JOB:
Reproduce the entries below word for word, leaving out the pictures.

Word and item position data:
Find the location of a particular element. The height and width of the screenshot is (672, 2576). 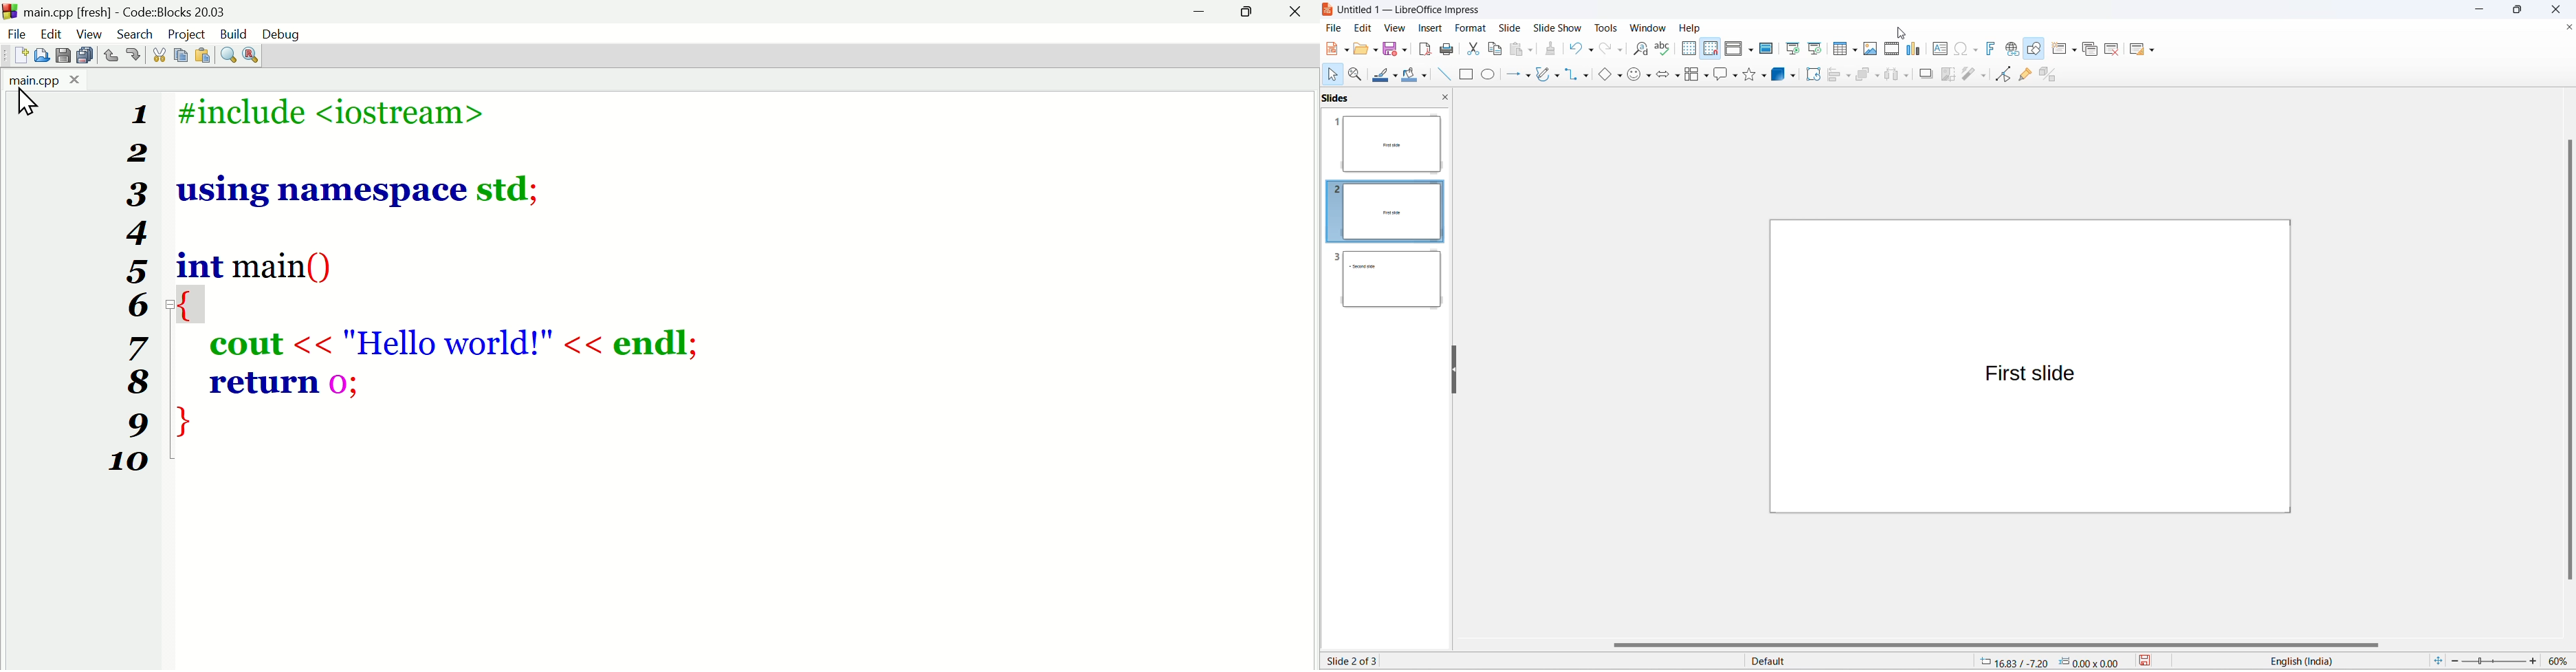

callout shapes option is located at coordinates (1733, 74).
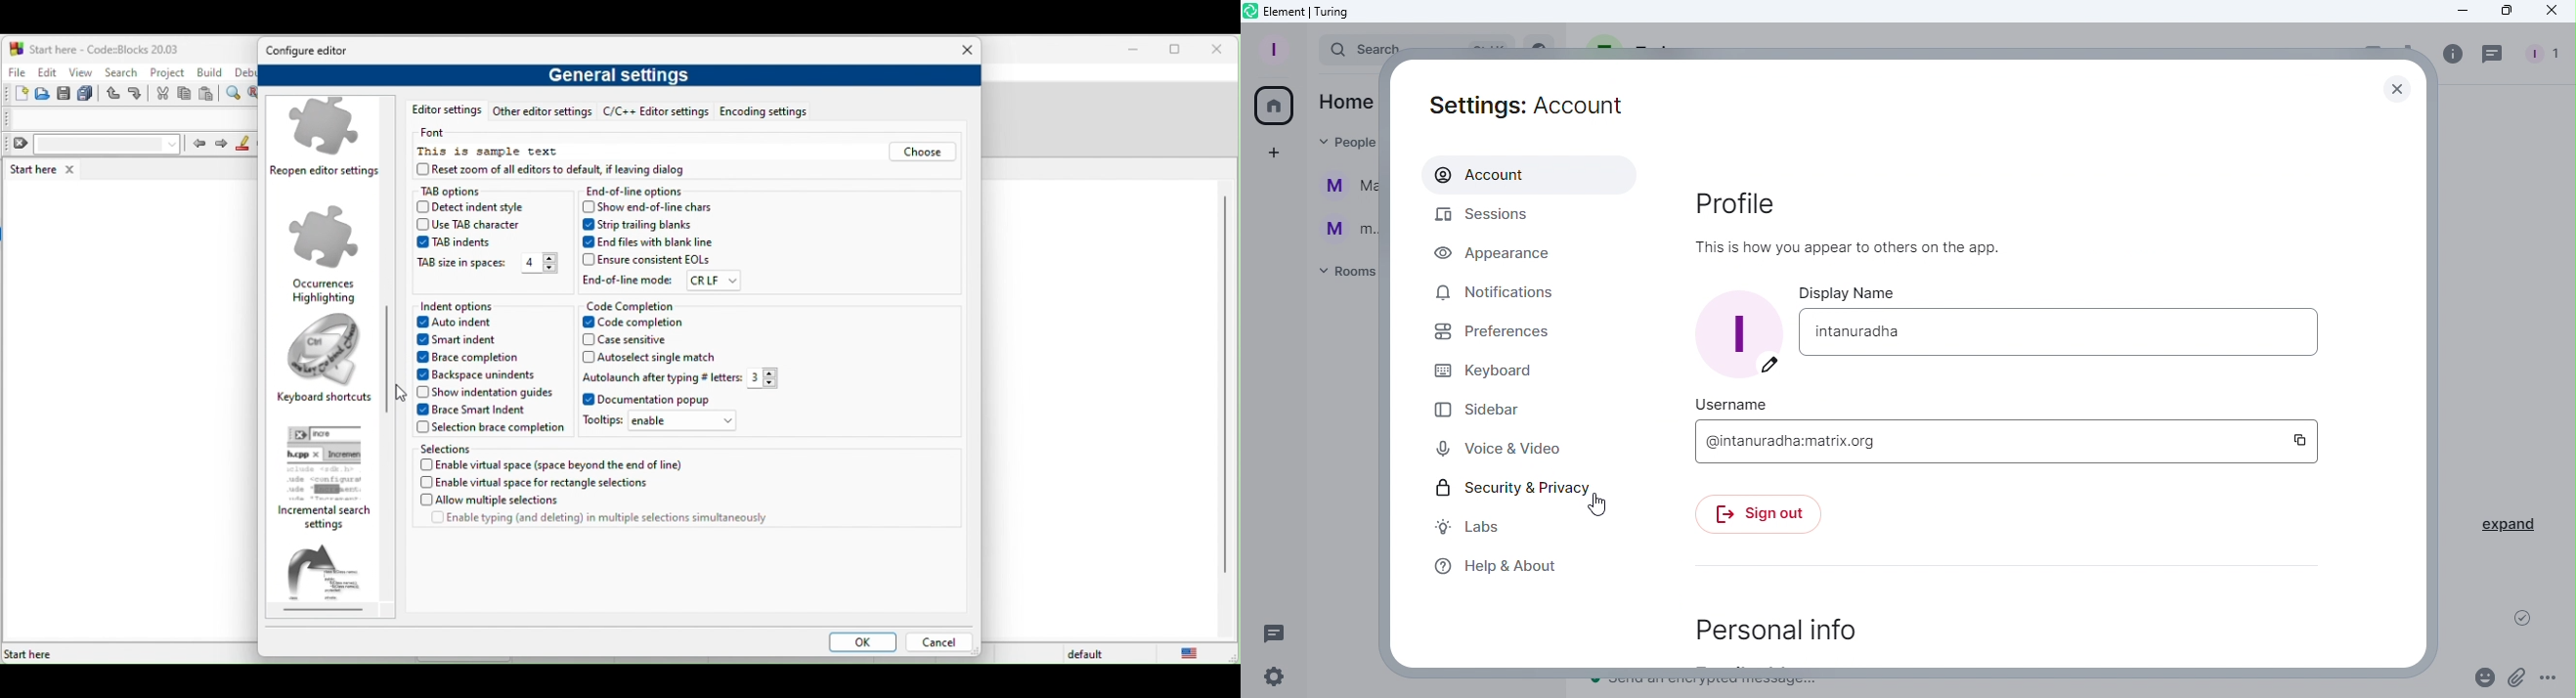 The width and height of the screenshot is (2576, 700). Describe the element at coordinates (1468, 527) in the screenshot. I see `Labs` at that location.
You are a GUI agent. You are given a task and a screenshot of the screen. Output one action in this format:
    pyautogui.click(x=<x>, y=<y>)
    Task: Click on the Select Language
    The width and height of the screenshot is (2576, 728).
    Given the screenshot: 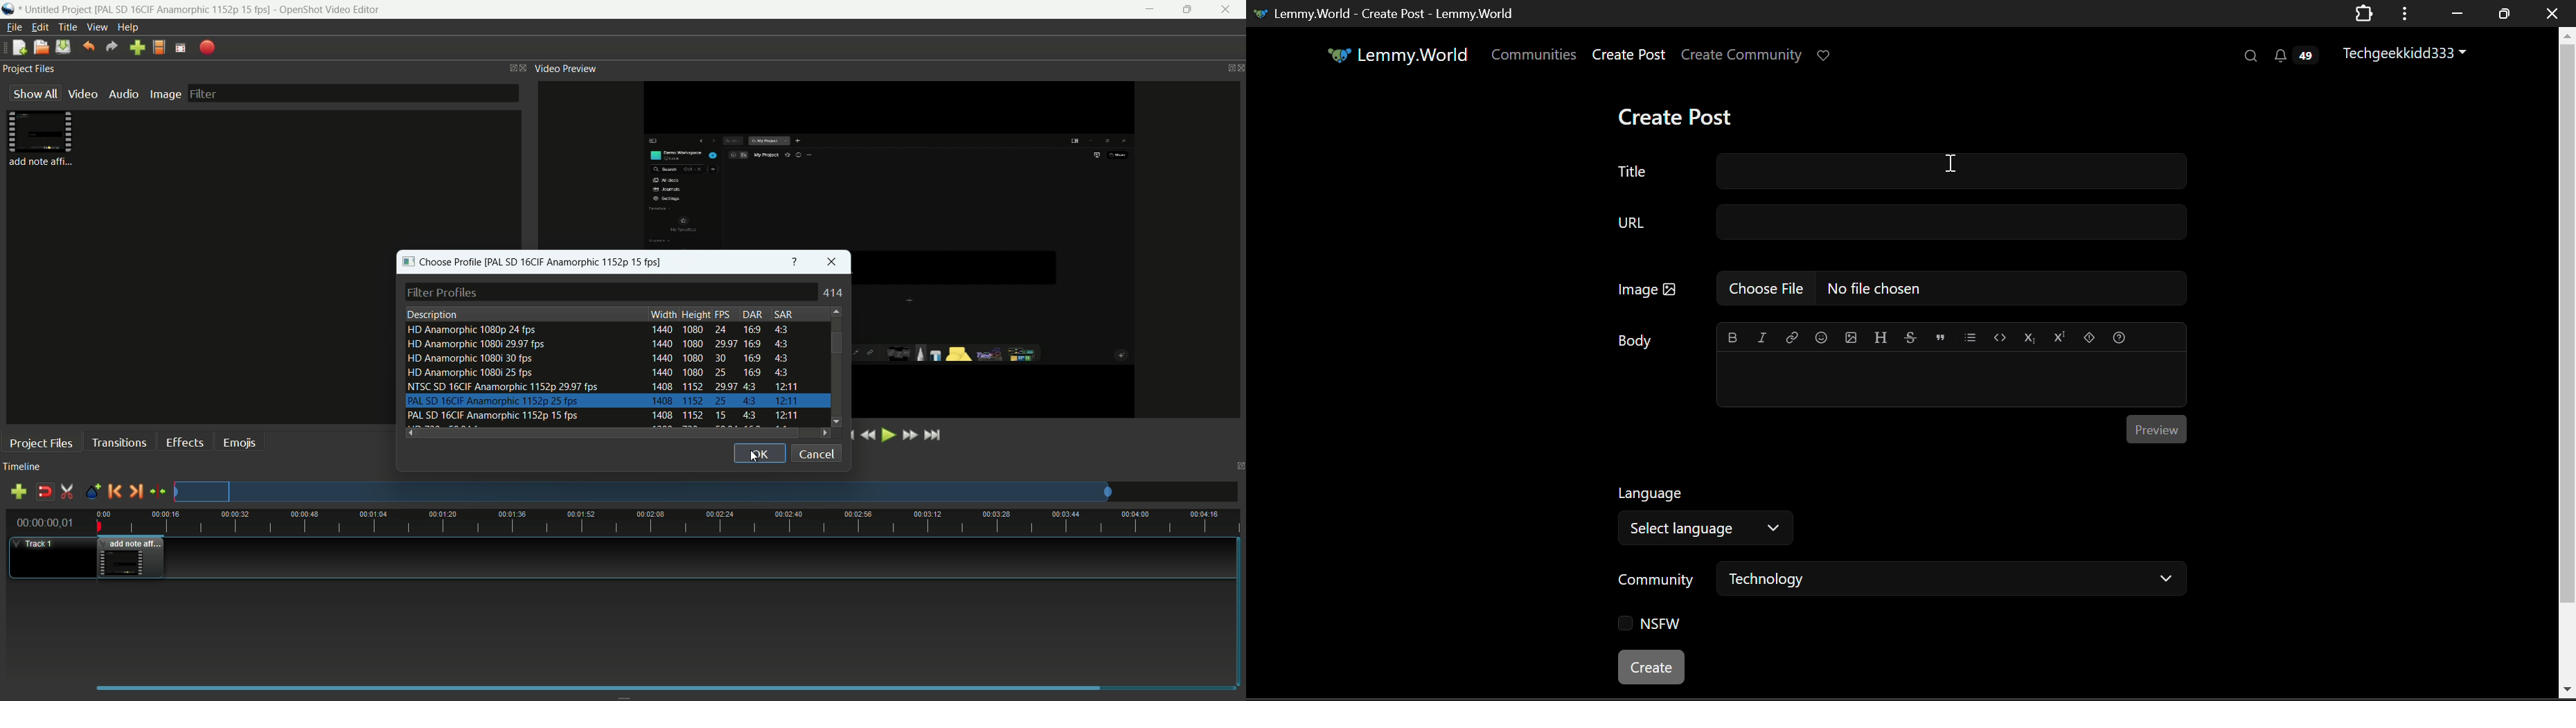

REPLY TO THE EXERCISE:
Find the location of a particular element. The height and width of the screenshot is (672, 2576). 

callout shapes option is located at coordinates (1733, 74).
 The width and height of the screenshot is (2576, 700). Describe the element at coordinates (1468, 527) in the screenshot. I see `Labs` at that location.
You are a GUI agent. You are given a task and a screenshot of the screen. Output one action in this format:
    pyautogui.click(x=<x>, y=<y>)
    Task: Click on the Select Language
    The width and height of the screenshot is (2576, 728).
    Given the screenshot: 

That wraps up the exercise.